Anne, in the months before Little Jem’s coming, had pored diligently over several wise volumes, and pinned her faith to one in especial,
Sir Oracle on the Care and Training of Children
. Sir Oracle implored parents by all they held sacred never to talk ‘baby talk’ to their children. Infants should invariably be addressed in classical language from the moment of their birth. So should they learn to speak English undefiled from their earliest utterance. ‘How,’ demanded Sir Oracle, ‘can a mother reasonably expect her child to learn correct speech, when she continually accustoms its impressionable grey matter to such absurd expressions and distortions of our noble tongue as thoughtless mothers inflict every day on the helpless creatures committed to their care? Can a child who is constantly called “tweet itty wee singie” ever attain to any proper conception of his own being and possibilities and destiny?’

Anne was vastly impressed with this, and informed Gilbert that she meant to make it an inflexible rule never, under any circumstances, to talk ‘baby talk’ to her children. Gilbert agreed with her, and they made a solemn compact on the subject – a compact which Anne shamelessly violated the very first moment Little Jem was laid in her arms. ‘Oh, the darling itty wee sing!’ she had exclaimed. And she had continued to violate it ever since. When Gilbert teased her she laughed Sir Oracle to scorn.

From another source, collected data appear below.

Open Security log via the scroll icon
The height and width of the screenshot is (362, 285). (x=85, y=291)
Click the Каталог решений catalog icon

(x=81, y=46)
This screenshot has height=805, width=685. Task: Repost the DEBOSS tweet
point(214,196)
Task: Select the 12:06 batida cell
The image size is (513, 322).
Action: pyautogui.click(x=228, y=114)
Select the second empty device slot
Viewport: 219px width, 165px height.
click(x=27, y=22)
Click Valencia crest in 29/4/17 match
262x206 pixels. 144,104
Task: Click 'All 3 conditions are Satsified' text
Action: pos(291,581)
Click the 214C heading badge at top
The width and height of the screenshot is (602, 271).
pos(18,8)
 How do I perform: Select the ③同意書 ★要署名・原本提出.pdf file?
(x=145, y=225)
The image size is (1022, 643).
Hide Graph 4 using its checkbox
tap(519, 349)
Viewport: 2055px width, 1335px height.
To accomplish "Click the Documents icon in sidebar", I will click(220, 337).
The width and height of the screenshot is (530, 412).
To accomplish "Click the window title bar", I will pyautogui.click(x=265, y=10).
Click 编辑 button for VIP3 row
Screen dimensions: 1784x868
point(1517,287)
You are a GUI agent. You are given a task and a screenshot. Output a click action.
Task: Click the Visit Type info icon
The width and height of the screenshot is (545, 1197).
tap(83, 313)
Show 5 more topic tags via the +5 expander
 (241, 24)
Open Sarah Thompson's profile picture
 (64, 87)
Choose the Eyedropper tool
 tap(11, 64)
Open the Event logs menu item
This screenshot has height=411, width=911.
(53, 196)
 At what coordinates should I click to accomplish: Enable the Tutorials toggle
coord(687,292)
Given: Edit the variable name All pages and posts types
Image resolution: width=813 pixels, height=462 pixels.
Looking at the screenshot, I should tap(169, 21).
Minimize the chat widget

‘He never had any children of his own, Gilbert – I am positive he hadn’t or he would never have written such rubbish. You just can’t help talking baby talk to a baby. It comes natural – and it’s
right
. It would be inhuman to talk to those tiny, soft, velvety little creatures as we do to great big boys and girls. Babies want love and cuddling and all the sweet baby talk they can get, and Little Jem is going to have it, bess his dear itty heartums.’

‘But you’re the worst I ever heard, Anne,’ protested Gilbert, who, not being a mother but only a father, was not wholly convinced yet that Sir Oracle was wrong. ‘I never heard anything like the way you talk to that child.’

‘Very likely you never did. Go away – go away. Didn’t I bring up three pairs of Hammond twins before I was eleven? You and Sir Oracle are nothing but cold-blooded theorists. Gilbert,
just
look at him! He’s smiling at me – he knows what we’re talking about. And oo dest agwees wif evy word muzzer says, don’t oo, angel-lover?’

Gilbert put his arm about them. ‘Oh, you mothers!’ he said. ‘You mothers! God knew what He was about when He made you.’